Recent research is more complex and nuanced, including Chomsky’s (2014) own. No single psychological, behavioral, or neurophysiological model is fully explanatory. Like the agentic self generally, learning involves culture and context, physical embodiment, experience, and functional complexity. Evidence therefore points to more complex processes of development and procedures in learning (Osher et al., 2018). Reflecting this view, contemporary researchers focus on the variability of contexts and the way in which cognitive and neurophysiological processes interact in learning. They also investigate cognitive plasticity, with some arguing for relatively high levels of flexibility across the lifespan, while others are more conservative in this regard. Notably, recent studies show that the brain remains more plastic than previously thought (Magee & Grienberger, 2020). Many also highlight the importance of model-based learning, by which people master relatively complex patterns of thought and action in more holistic ways (Bandura, 2017). Formal education leverages model-based learning through experiential methods and problem-based instruction (Kolb & Kolb, 2009). The general trend is toward more complex models of learning which engage multiple components of the agentic system, including cognition, affect, different modalities, types of performance, feedback, and feedforward mechanisms (Bandura, 2007).

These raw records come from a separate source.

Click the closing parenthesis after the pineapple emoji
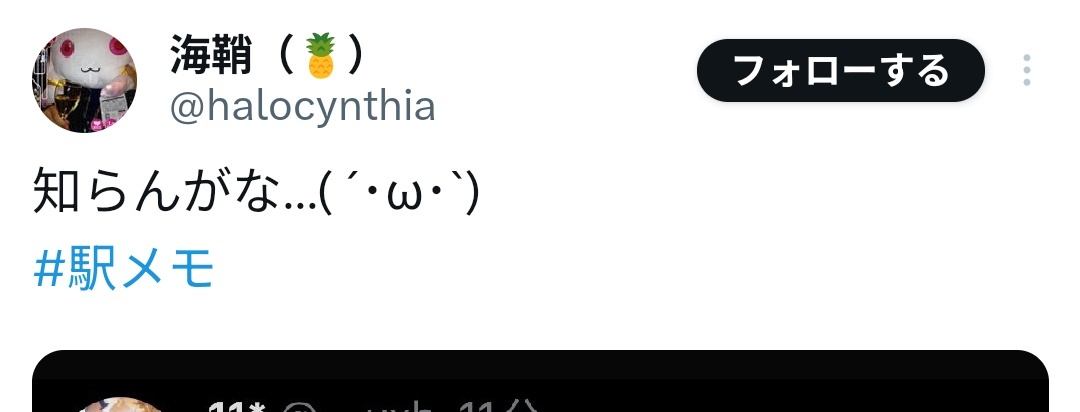This screenshot has width=1080, height=412. (355, 55)
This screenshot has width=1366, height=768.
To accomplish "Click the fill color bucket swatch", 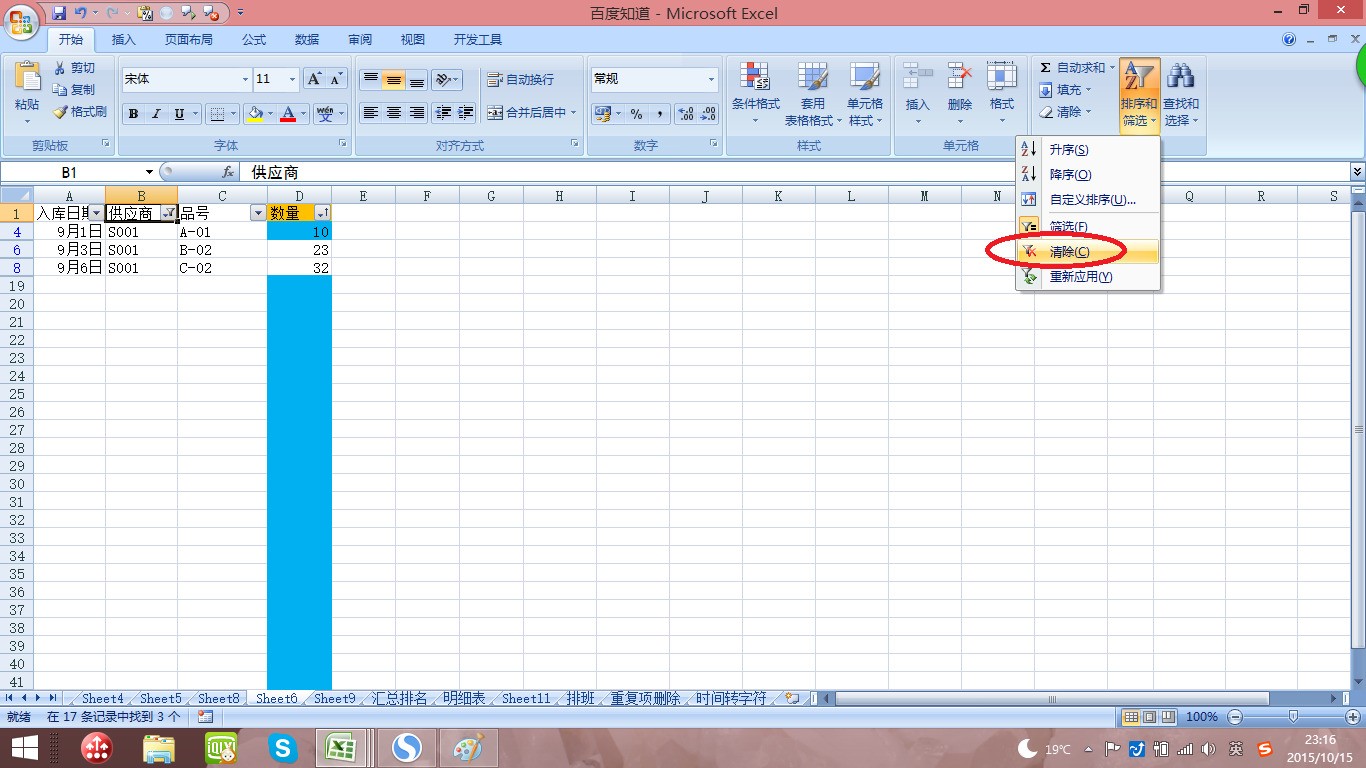I will pos(255,114).

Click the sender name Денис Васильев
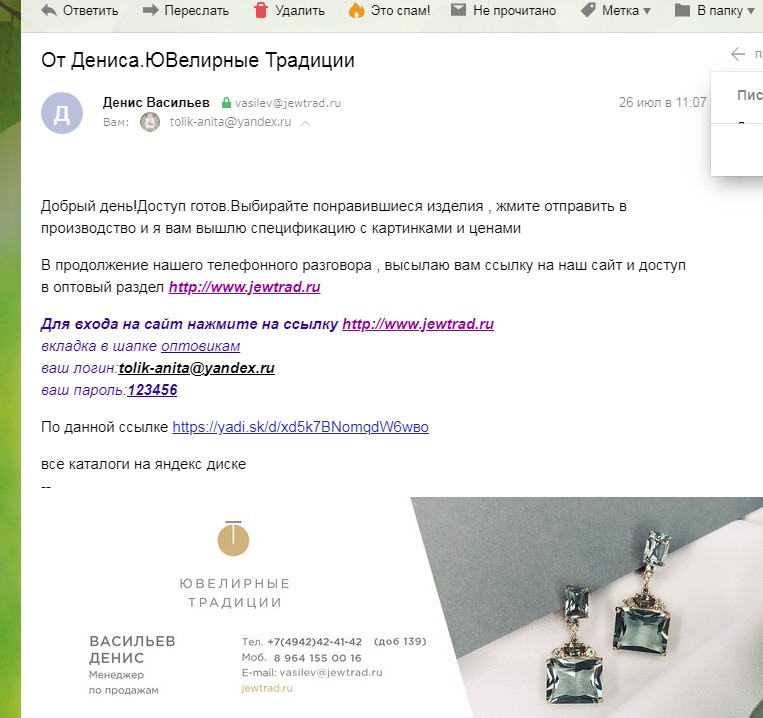pyautogui.click(x=156, y=103)
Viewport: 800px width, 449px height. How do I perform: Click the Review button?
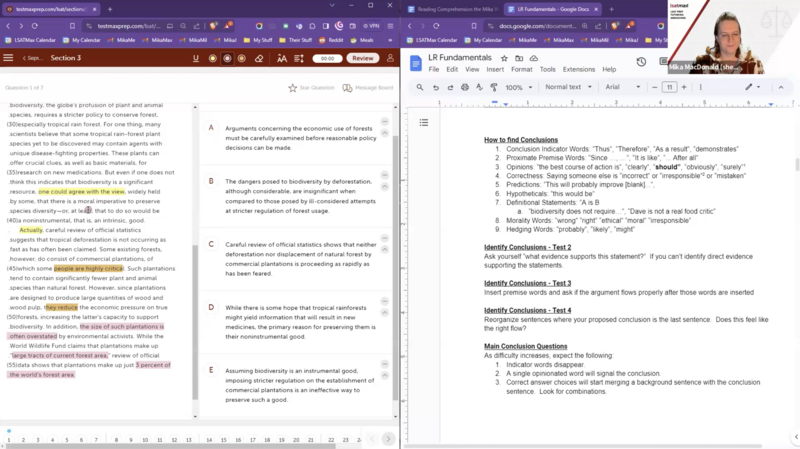(362, 58)
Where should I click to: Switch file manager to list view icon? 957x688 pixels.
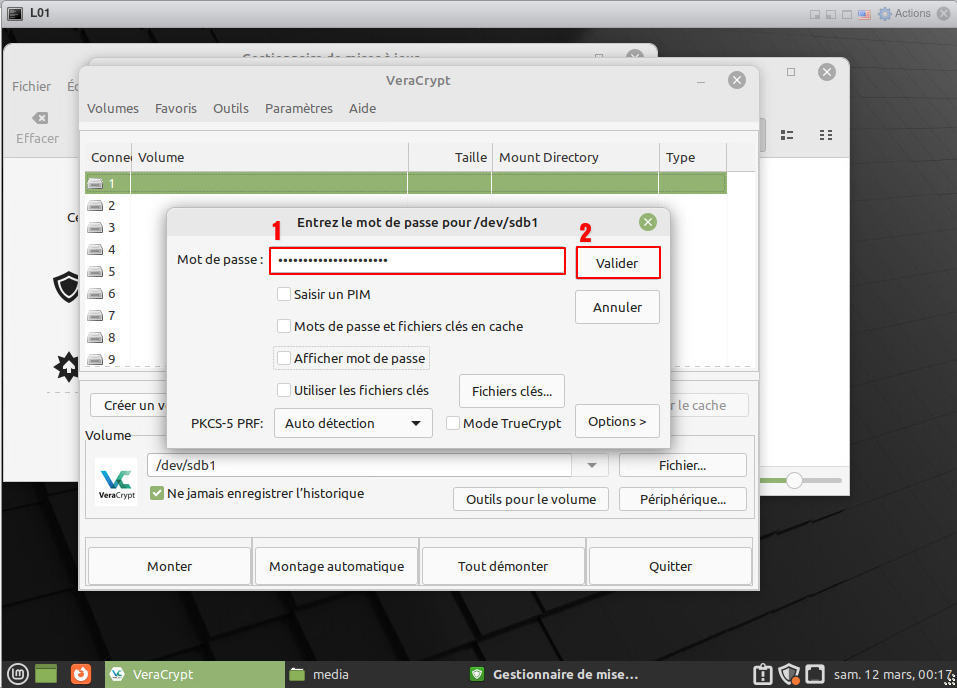tap(787, 135)
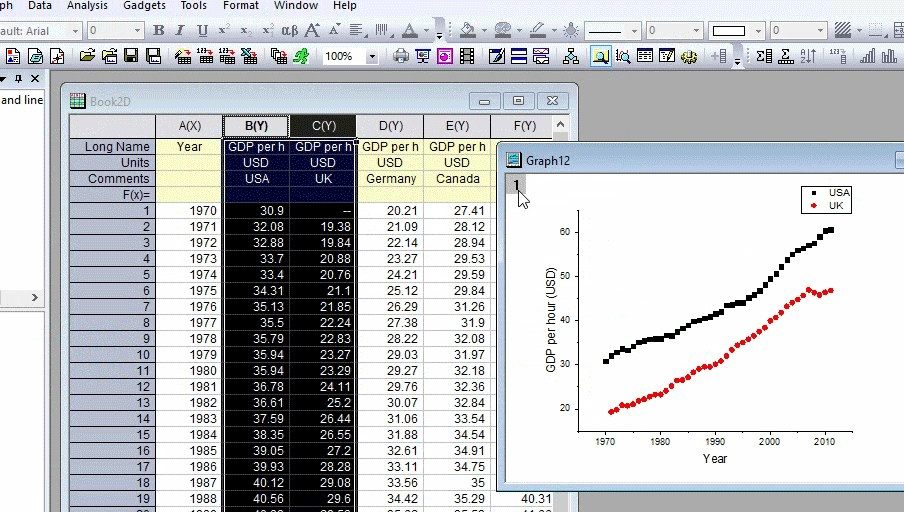Open the Gadgets menu
This screenshot has width=904, height=512.
[x=145, y=6]
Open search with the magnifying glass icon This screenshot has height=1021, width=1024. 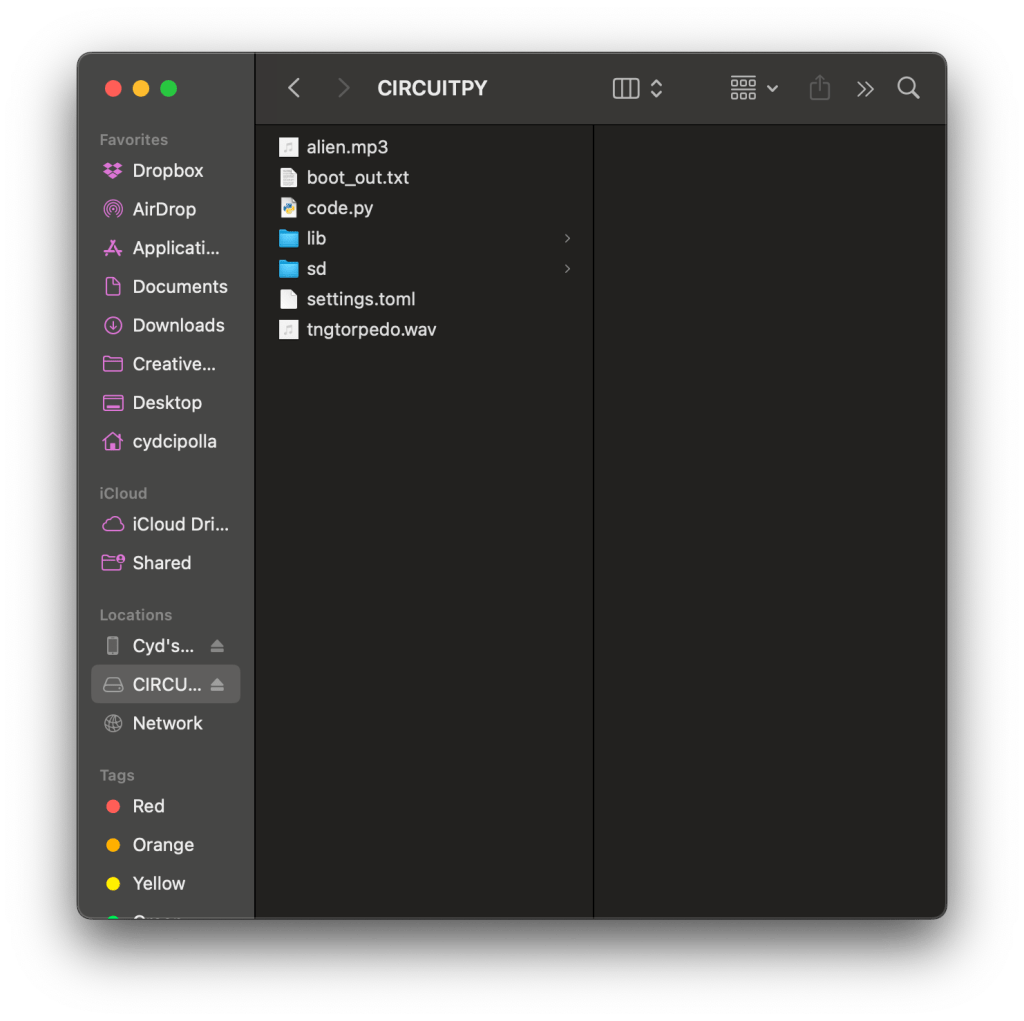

Similar ideas inform scholarship about learning at the group and collective levels. Theories emphasize functional complexity, integrating cognitive, affective, and behavioral factors, plus sensitivity to social, economic, and cultural contexts, and the potential to develop and grow over time (Argote et al., 2003). However, theories of collective learning also recognize strict limitations. In fact, they share many of the same concerns as individual level theories: cognitive boundedness, attentional deficits, poor absorptive capacity, persistent superstitious tendencies, plus myopias and biases (Denrell & March, 2001; Levinthal & March, 1993). Proposed solutions relate to the development of dynamic capabilities, flexible organizational design, the use of information technologies, and transactive memory systems, in which the storage and retrieval of knowledge are distributed among groups, allowing them to learn more efficiently (Wegner, 1995).

Procedural Learning

Another important strategy is procedural learning, which leverages individual habit and collective routine to reduce the processing load (Argote & Guo, 2016; Cohen et al., 1996). All agents benefit from acquiring less effortful learning procedures. The reader will recall that similar topics are discussed in Chap. 3, regarding agentic modality. In the earlier discussion, I review the debate about aggregation: whether collective routine emerges bottom-up, from the combination of individual habits, or functions top-down, from the devolution of social forms. In fact, the same questions arise for learning, namely, do collective learning routines emerge from the aggregation of individual learning habits, or vice versa? Some scholars privilege learning at the individual level and argue that routine learning is an aggregation of habit (Winter, 2013). In contrast, other scholars privilege the holistic origins of collective learning. From this alternative perspective, collective mind and action are the primitives of organizational learning, not the result of bottom-up aggregation. Therefore, questions of agentic modality come to the fore once again: does collective learning aggregate individual habits of learning, or vice versa? Similarly, do the limitations of collective learning reflect the aggregation of individual constraints, or do social and organizational factors impose limits on individual learning? Or perhaps all learning combines both types of constraint?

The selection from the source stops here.